DATA:
####

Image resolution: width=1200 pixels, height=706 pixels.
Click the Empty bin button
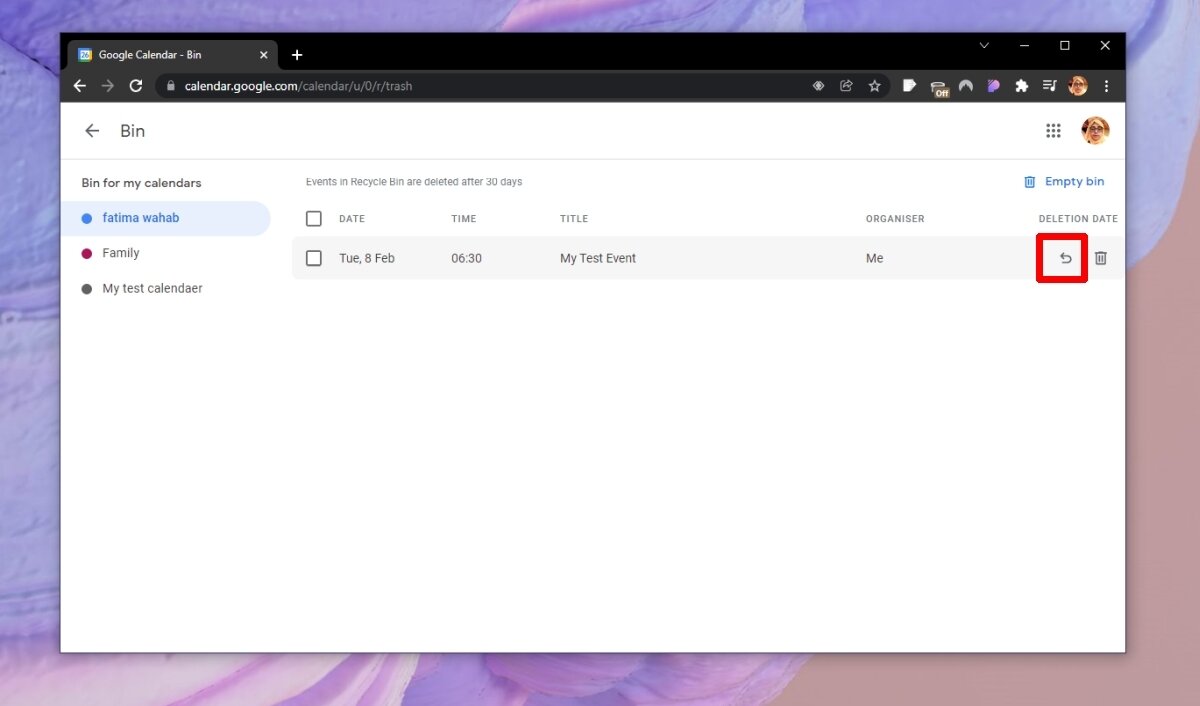1064,182
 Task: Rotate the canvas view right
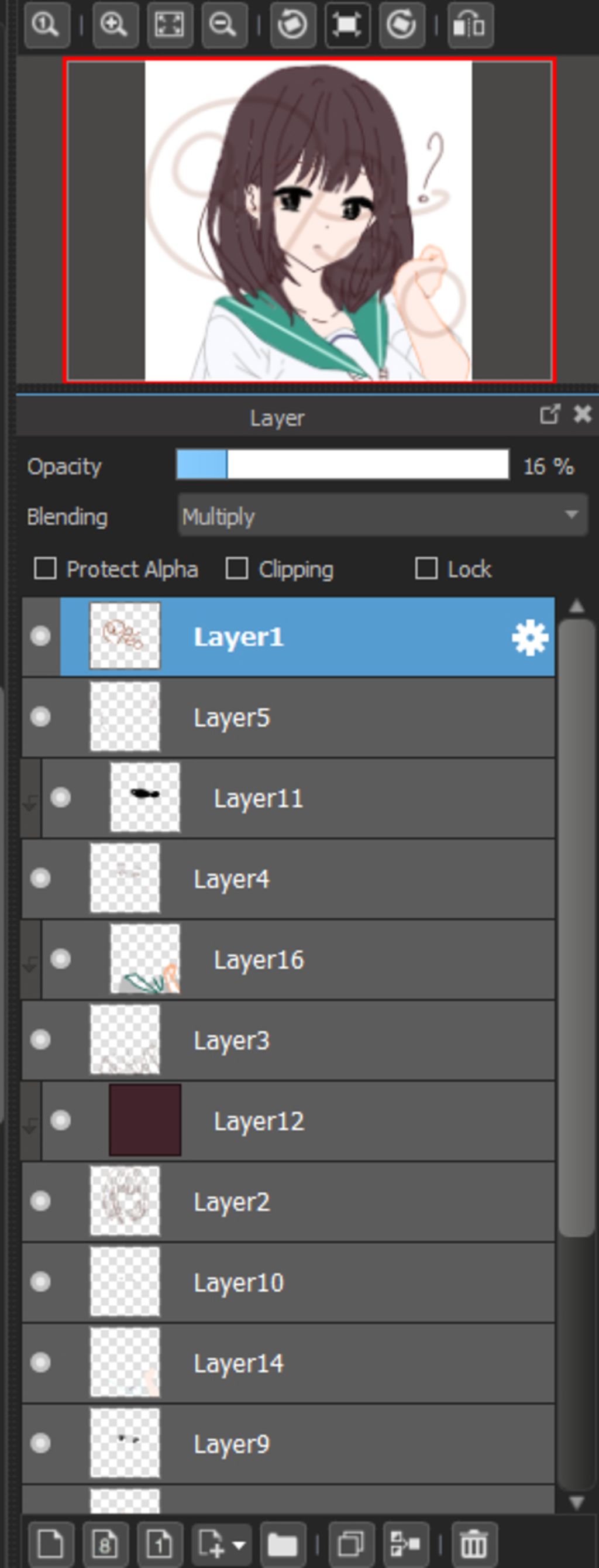click(401, 25)
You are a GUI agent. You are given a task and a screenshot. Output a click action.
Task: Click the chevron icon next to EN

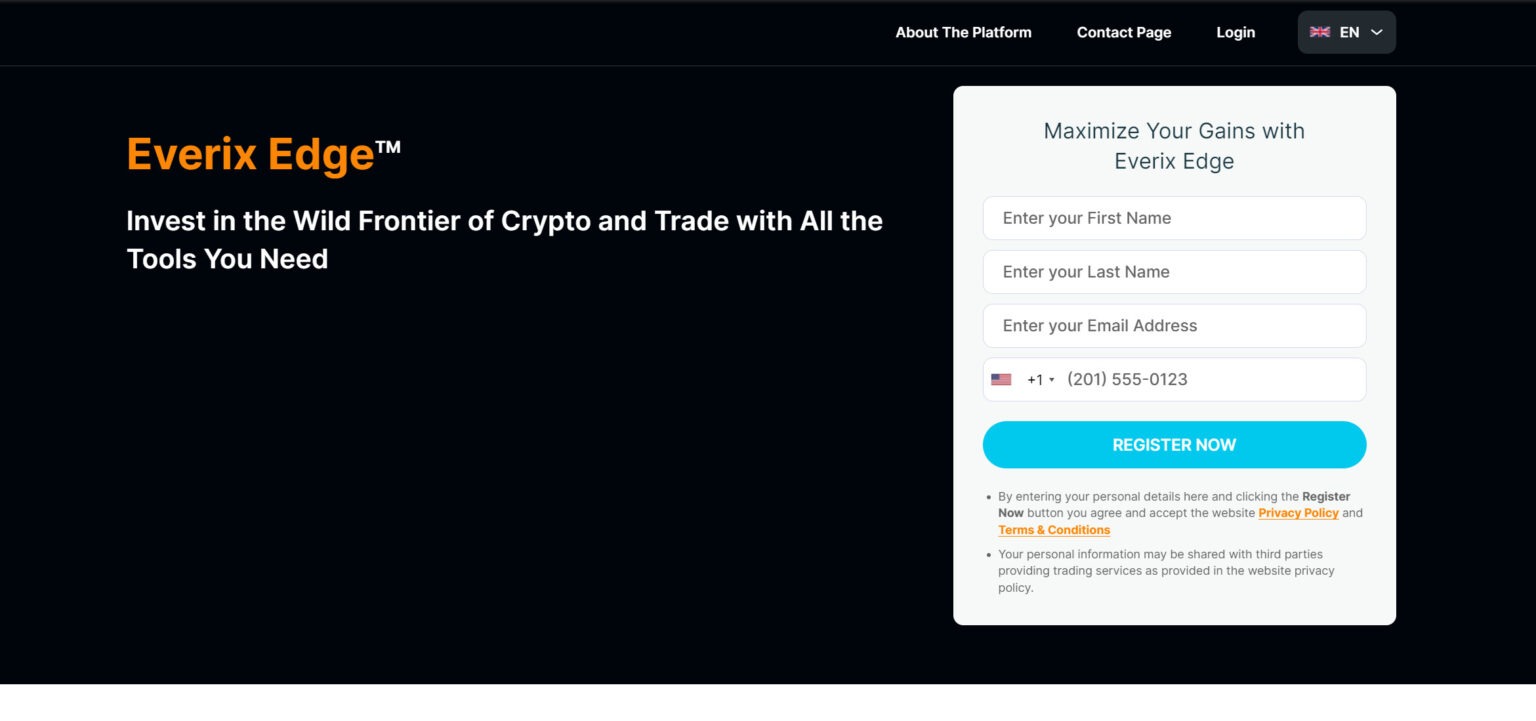pos(1374,31)
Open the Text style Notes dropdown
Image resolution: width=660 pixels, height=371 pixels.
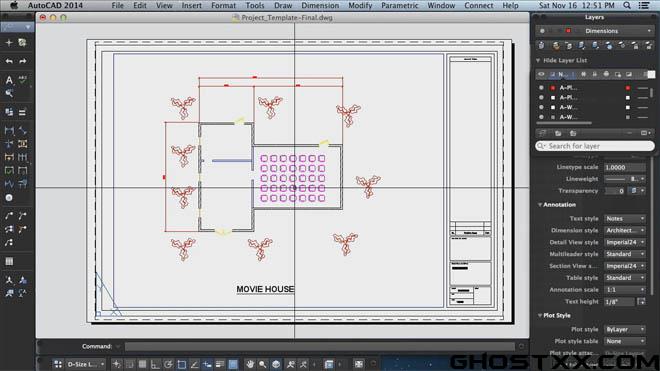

####

WORK INSTRUCTIONS: With pictures excluded, the material is to be written out exactly as given.

WRITTEN SOLUTION:
Image resolution: width=1200 pixels, height=706 pixels.
Click the Empty bin button
1064,182
 Task: Rotate the canvas view right
click(401, 25)
You are a GUI agent. You are given a task and a screenshot. Output a click action.
Task: Click the chevron icon next to EN

pos(1374,31)
Open the Text style Notes dropdown
Image resolution: width=660 pixels, height=371 pixels.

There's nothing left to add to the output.